A estiva não é mais opção profissional na cidade de Santos, onde um em cada três trabalhadores está ligado às atividades do porto. Os portuários perderam a força que tinham no passado, quando uma greve da categoria era capaz de parar dezenas de navios. “Ainda somos capazes de parar, mas preferimos o entendimento”, adverte Rodnei Silva, filho e neto de estivadores, que aos 8 anos de idade já acompanhava assembléias do sindicato, então liderado pelo seu pai, Vanderlei José da Silva, quatro vezes presidente. A última greve ocorreu em março de 2001, quando os estivadores cruzaram os braços contra a imposição do descanso obrigatório de 11 horas.
“O Ogmo veio para quebrar os sindicatos, mas nos entendemos bem com ele, apesar de algumas divergências”, afirma o presidente do Sindicato dos Estivadores. “Quando o porto está no pico, o trabalhador dobra o turno, por necessidade, para aumentar o seu ganho, pois não recebe nada se não há navios”.
De Giulio, o superintendente do Ogmo, confirma o bom relacionamento. “Houve resistência dos estivadores até 2002, mas de lá para cá demos meia volta, graças à ação sociais voltada para os trabalhadores e suas famílias. O índice de rejeição é pequeno, agora somos parceiros”.

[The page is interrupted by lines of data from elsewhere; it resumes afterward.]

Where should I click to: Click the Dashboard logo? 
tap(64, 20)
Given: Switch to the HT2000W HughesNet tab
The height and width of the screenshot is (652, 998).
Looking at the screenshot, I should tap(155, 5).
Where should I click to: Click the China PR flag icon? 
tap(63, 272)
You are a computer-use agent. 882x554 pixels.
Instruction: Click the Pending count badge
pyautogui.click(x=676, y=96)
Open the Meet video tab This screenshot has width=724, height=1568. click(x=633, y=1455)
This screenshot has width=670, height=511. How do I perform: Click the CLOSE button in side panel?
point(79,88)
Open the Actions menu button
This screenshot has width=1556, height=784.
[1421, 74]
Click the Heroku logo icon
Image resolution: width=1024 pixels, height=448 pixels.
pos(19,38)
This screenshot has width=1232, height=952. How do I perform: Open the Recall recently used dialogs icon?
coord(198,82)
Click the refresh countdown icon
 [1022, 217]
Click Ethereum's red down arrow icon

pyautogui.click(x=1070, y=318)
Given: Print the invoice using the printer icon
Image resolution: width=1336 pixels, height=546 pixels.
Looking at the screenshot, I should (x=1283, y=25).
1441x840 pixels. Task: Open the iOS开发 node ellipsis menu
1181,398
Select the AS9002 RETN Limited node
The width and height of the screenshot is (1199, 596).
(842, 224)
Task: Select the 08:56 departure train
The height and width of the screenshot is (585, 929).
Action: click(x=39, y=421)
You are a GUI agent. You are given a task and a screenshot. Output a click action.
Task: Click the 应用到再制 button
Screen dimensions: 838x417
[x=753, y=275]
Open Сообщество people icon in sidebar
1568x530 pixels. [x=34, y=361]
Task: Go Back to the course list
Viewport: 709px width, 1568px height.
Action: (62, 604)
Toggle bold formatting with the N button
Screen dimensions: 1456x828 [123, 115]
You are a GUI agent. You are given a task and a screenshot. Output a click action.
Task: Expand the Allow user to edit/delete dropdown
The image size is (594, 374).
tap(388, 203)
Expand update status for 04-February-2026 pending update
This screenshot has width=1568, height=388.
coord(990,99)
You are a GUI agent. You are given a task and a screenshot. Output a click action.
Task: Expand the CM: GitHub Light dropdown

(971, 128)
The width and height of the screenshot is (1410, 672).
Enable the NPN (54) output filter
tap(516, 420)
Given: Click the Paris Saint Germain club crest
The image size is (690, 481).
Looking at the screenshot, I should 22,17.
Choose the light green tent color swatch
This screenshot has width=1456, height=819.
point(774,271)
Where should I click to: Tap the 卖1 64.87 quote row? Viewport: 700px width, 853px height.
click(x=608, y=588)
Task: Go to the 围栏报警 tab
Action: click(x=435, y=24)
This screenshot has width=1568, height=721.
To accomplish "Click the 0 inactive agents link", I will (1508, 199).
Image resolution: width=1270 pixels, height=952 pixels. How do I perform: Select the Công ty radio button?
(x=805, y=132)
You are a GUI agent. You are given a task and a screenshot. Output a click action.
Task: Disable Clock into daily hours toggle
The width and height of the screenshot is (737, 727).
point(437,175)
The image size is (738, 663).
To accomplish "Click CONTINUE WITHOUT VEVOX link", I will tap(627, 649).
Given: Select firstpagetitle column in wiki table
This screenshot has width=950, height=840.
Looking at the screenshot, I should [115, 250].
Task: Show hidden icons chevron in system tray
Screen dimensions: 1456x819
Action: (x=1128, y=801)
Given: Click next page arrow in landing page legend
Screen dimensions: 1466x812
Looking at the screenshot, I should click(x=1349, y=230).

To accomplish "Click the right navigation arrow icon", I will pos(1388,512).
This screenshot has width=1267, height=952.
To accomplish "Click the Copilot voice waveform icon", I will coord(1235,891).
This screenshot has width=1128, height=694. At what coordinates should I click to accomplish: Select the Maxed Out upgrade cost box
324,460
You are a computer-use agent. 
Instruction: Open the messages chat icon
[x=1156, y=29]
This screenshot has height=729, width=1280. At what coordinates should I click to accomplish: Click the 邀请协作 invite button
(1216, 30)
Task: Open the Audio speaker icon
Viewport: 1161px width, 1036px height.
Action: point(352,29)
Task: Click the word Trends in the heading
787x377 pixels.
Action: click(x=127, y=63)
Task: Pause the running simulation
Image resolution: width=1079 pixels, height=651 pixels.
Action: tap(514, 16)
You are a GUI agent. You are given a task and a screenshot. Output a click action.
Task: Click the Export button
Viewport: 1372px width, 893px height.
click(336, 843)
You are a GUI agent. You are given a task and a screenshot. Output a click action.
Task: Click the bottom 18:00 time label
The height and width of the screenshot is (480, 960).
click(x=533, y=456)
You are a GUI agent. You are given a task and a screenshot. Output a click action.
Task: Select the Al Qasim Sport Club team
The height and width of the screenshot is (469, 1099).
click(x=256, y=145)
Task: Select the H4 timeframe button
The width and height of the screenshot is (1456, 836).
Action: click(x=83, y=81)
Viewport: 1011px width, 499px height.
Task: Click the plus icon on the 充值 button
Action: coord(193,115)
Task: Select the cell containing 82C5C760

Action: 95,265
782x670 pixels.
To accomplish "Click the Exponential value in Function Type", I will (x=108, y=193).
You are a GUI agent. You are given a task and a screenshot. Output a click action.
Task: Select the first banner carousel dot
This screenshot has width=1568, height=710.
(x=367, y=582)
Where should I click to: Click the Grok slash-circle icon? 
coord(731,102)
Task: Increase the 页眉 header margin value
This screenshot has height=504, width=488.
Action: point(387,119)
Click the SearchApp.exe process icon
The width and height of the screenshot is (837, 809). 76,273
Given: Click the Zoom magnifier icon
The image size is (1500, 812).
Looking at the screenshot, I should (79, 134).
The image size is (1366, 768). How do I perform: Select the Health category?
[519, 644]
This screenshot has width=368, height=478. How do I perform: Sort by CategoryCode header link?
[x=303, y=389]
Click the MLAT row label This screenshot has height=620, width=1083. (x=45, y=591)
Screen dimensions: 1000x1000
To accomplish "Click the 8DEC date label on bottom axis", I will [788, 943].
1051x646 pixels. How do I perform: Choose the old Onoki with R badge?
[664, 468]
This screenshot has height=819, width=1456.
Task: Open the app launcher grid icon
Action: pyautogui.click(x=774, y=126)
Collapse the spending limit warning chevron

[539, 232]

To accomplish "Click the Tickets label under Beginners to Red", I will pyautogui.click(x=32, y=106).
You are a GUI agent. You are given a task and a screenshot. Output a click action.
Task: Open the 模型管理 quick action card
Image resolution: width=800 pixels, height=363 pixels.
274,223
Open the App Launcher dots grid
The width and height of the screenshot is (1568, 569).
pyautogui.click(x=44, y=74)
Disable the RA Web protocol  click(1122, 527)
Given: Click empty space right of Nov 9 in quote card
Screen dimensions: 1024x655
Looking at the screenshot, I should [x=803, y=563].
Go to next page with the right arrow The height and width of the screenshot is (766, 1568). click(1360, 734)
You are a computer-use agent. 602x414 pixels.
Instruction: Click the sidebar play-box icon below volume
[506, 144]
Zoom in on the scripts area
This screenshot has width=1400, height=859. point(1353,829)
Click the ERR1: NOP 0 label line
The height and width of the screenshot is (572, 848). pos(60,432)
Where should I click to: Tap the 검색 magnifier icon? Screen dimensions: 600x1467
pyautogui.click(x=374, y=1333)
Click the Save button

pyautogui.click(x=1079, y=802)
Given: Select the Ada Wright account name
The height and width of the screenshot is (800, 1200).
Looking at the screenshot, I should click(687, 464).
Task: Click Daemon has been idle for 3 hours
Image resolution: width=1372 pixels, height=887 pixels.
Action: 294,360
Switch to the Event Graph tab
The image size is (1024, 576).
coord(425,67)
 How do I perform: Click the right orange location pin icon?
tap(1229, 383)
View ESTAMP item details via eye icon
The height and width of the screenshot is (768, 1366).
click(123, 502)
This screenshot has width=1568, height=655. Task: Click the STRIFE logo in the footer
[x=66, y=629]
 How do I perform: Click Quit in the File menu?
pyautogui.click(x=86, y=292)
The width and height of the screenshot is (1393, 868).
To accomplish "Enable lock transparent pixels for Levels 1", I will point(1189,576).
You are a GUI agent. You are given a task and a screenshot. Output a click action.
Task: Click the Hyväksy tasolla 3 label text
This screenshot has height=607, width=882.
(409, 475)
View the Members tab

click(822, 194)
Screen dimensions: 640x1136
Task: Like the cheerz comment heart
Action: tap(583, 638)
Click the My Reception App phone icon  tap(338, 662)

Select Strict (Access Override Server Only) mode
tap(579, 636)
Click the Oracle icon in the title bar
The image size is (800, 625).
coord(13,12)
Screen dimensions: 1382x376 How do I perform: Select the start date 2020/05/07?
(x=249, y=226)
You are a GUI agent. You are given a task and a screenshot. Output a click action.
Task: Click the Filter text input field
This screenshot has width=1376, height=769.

Além de serem menos numerosos, os portuários estão envelhecendo. Num esforço para renovar o quadro, o Ogmo fez um Plano de Desligamento Voluntário. No ano passado, 214 trabalhadores aderiram. Mais de 2.500 foram desligados desde 2004, por abandono de serviço. Quem não se apresenta para a escalação durante 30 dias recebe uma notificação e é afastado se não se justificar no prazo de dez dias. São profissionais que simplesmente não aparecem para trabalhar.
Segundo De Giulio, havia também casos de portuários que, depois de escalados nas paredes, pagavam um companheiro para trabalhar em seu lugar. Se recebiam R$ 300 num turno de seis horas, davam R$ 100 para o substituto. A estiva e outras funções viravam bico, pois esses portuários passavam a se dedicar a outras profissões. Eram taxistas, comerciantes e até jogadores de futebol, em suas atividades normais, fazendo do trabalho no porto quase uma eventualidade.
“A qualidade de vida caiu, porque nem o governo nem a classe patronal investem no homem”, disse o presidente do Sindicato dos Estivadores, Rodnei Silva. “Nossos trabalhadores, que deveriam passar por reciclagem profissional, estudam por conta própria”.
Apesar disso, a categoria mantém um bom nível de comodidade. A maioria dos portuários chega aos postos de escalação pilotando motos ou dirigindo carros, sem depender de condução coletiva. É um conforto necessário, pois quem vai carregar e descarregar navios tem de carregar um arsenal de equipamentos, como capacetes, luvas, coletes, máscaras e cintos de segurança.